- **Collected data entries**
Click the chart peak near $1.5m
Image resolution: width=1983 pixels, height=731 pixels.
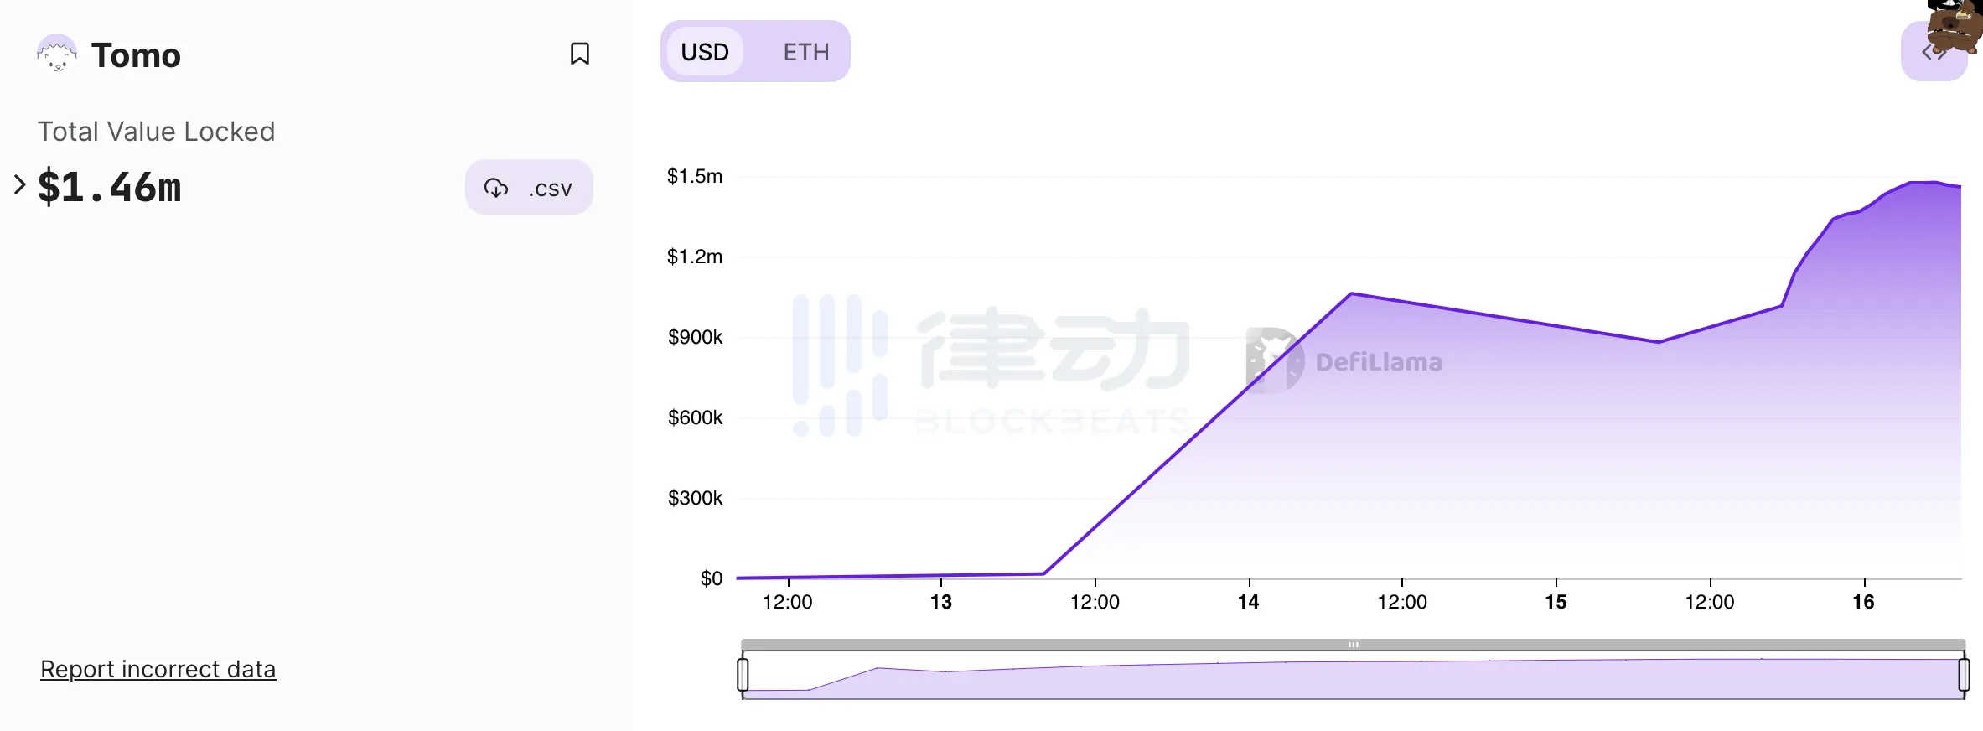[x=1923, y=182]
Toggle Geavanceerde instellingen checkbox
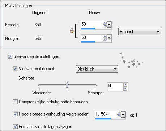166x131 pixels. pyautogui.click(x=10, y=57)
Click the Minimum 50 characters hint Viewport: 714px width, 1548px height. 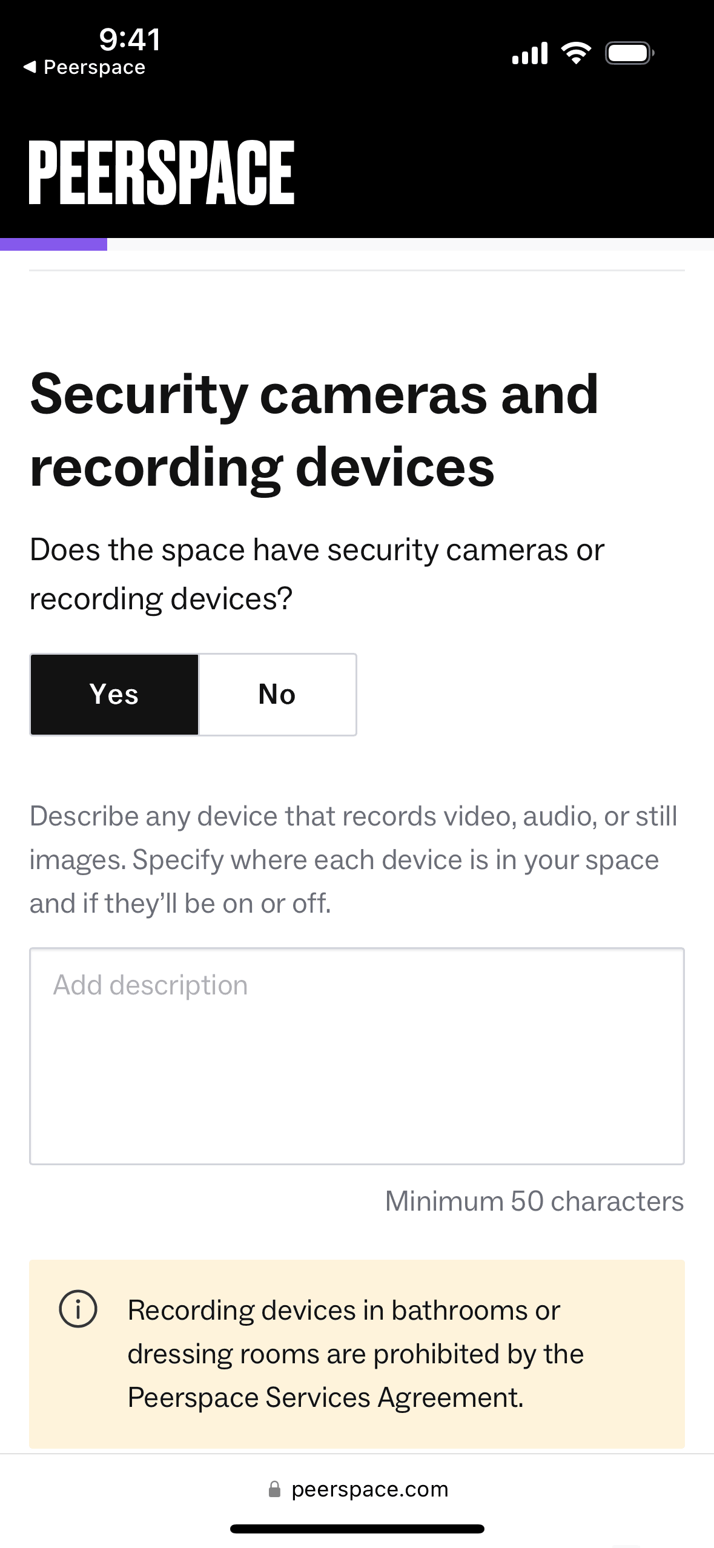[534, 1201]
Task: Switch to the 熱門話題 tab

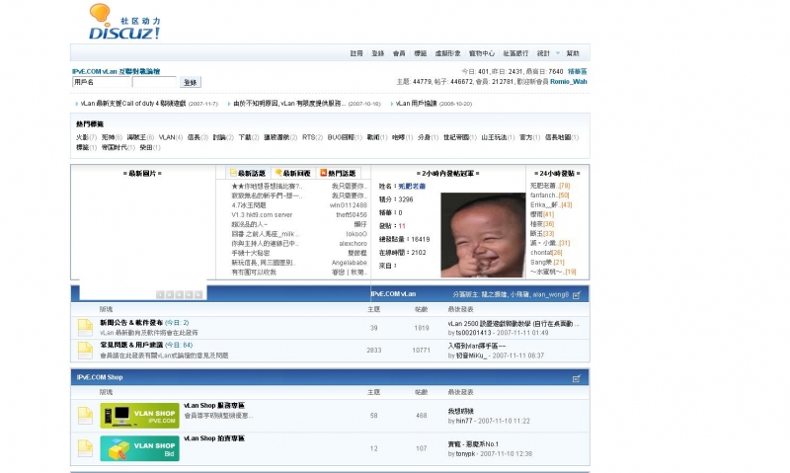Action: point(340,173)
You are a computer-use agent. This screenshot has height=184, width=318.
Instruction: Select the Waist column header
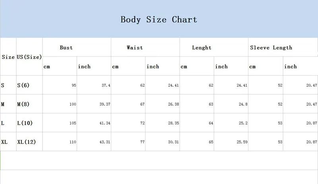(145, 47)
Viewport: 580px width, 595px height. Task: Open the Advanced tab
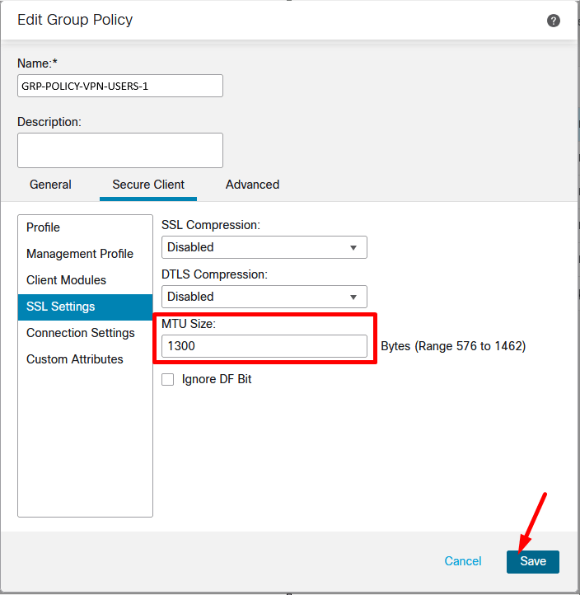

- **What to do**
A word-for-word copy is needed of the lines from the line holding "Task: Switch to the 熱門話題 tab" through the end of the records, both included, excluding every picture.

- **Solution below**
Task: Switch to the 熱門話題 tab

Action: point(340,173)
You are a computer-use agent. This screenshot has height=184, width=318.
Instruction: Select the Waist column header
(145, 47)
Viewport: 580px width, 595px height. Task: Open the Advanced tab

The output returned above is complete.